You need to be careful here, lest you write a specification that requires
(eq? '() (map values '()))
to return false.
Note also that (eq? '#() (vector-map values '#())) returns false in some
current implementations, but returns true in others. R7RS should continue
to allow that behavior. (All conforming implementations return true when
the eq? is changed to eqv?, but some implementations achieve that using a
Singleton pattern while others achieve it by making eqv? more complicated.)
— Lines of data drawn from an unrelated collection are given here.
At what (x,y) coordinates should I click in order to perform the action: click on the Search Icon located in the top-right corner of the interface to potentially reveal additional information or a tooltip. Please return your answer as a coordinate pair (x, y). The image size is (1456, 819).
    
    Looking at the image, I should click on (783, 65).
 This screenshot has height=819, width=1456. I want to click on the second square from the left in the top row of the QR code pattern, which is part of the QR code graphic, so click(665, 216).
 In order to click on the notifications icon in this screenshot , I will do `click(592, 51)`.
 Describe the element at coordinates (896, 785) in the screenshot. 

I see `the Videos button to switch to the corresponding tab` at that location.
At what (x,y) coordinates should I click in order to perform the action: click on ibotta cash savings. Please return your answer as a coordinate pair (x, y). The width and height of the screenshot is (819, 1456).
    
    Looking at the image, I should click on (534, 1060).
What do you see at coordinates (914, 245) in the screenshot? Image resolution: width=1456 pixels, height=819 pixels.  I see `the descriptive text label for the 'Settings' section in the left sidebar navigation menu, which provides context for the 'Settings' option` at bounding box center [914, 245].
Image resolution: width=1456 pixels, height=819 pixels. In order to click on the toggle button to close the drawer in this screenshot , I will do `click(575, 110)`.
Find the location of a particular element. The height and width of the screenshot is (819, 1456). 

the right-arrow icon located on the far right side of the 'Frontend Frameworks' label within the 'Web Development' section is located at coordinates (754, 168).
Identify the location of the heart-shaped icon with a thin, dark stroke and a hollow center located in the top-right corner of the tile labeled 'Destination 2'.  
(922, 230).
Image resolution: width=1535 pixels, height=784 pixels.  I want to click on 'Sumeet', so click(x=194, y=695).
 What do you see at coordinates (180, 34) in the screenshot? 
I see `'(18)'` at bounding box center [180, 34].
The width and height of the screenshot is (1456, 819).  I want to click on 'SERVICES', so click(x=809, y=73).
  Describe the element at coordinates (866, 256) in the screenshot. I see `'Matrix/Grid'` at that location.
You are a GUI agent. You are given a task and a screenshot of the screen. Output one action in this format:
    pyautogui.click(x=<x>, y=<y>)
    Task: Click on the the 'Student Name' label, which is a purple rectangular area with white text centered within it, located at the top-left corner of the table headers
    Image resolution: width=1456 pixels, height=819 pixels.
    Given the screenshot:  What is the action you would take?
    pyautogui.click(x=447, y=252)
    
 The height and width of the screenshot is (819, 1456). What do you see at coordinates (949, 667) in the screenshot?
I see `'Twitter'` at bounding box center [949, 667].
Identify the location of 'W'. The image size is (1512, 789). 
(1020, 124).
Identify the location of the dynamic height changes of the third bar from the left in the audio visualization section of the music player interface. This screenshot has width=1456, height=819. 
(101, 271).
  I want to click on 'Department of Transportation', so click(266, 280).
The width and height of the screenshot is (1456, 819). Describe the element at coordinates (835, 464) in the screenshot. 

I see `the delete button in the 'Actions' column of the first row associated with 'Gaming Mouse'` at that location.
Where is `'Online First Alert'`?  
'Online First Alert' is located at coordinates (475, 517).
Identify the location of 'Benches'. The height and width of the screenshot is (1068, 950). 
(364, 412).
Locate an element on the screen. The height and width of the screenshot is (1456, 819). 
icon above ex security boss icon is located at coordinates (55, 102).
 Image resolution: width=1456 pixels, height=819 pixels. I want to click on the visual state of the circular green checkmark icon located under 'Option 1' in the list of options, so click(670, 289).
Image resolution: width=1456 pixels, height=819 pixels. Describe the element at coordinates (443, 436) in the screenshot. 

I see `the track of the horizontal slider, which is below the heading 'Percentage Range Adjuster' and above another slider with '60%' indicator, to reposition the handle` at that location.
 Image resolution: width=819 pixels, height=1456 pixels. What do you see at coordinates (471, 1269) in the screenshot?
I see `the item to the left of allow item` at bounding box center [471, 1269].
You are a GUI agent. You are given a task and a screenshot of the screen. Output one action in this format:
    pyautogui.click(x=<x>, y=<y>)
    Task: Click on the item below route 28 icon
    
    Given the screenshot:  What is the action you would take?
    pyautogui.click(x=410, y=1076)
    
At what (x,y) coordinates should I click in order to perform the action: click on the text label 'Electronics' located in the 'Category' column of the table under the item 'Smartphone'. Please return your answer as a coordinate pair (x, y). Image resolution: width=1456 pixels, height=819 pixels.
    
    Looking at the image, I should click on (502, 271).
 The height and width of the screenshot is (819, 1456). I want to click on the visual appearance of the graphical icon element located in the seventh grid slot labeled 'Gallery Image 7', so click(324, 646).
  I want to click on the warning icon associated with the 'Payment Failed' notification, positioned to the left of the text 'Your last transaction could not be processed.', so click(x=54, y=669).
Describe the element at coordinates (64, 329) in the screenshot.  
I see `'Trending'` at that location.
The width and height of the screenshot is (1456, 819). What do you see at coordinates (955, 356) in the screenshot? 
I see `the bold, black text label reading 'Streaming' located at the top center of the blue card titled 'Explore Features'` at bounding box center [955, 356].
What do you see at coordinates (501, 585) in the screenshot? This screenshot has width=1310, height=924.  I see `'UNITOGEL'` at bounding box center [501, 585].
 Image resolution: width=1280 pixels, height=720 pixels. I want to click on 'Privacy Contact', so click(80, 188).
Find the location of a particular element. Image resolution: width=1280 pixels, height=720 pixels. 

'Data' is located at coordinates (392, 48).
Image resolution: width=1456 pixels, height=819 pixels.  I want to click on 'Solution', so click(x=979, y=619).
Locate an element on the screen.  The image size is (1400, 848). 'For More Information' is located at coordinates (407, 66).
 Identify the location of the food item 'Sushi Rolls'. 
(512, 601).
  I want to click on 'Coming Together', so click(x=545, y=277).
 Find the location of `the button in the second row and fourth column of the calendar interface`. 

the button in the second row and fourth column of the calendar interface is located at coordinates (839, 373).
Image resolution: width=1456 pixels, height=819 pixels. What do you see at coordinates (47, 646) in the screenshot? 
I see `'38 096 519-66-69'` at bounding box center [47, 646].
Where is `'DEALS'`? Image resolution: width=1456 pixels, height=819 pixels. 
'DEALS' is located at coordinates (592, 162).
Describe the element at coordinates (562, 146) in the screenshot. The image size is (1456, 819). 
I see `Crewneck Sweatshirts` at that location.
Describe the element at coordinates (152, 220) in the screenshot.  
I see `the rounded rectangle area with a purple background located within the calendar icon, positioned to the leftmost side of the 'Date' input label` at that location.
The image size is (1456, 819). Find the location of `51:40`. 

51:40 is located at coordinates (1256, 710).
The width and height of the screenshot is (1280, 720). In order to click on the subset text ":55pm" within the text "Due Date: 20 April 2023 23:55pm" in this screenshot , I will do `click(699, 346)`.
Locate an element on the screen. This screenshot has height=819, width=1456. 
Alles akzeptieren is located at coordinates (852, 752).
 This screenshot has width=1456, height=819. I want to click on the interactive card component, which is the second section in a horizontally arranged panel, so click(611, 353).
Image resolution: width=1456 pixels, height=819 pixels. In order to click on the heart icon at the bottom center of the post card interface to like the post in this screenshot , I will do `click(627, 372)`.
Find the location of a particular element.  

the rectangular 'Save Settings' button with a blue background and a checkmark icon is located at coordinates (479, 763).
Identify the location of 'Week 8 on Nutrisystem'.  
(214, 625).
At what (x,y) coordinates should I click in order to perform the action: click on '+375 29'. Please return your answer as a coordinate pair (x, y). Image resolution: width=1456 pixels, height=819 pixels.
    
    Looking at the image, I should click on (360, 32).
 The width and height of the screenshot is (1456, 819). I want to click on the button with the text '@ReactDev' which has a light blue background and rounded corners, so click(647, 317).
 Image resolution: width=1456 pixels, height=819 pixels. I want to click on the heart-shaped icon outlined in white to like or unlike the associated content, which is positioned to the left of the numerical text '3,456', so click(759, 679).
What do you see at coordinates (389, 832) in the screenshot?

This gets back to the fact that eqv? is an actual equivalence predicate,
while eq? is best viewed as a potentially faster version of eqv? that
behaves the same the same as eqv? on some types of arguments but may
behave differently on others.
In fact, eq? is guaranteed to behave as an equivalence predicate only when
its domain is restricted to certain types of arguments. From R5RS 6.1:
Eq?'s behavior on numbers and characters is implementation-dependent,
but it will always return either true or false, and will return true
only when eqv? would also return true. Eq? may also behave differently
from eqv? on empty vectors and empty strings.
R6RS section 11.5 says almost the same thing:
The behavior of eq? on number objects and characters is
implementation-dependent, but it always returns either #t or #f, and
returns #t only when eqv? would also return #t. The eq? predicate may
also behave differently from eqv? on empty vectors, empty bytevectors,
and empty strings.
The flakiness of eq? on numbers and characters was intended to allow leeway
with respect to boxing and unboxing. Under rare circumstances, boxing and
unboxing can prevent the fast (pointer comparison) implementation of eq?
from appearing to be an equivalence predicate when given numbers or characters
as arguments. This flakiness goes back to the earliest Scheme compilers, when
the flakiness of eq? was inherited from boxing/unboxing optimizations in the
MacLisp compiler. The flakiness became explicit in the Scheme reports after
it became explicit in Common Lisp.
In my opinion, the R5RS, R6RS, and R7RS draft 9 all err when they say eq? is
an equivalence predicate without alluding to the restricted domain of values
for which it is an equivalence predicate.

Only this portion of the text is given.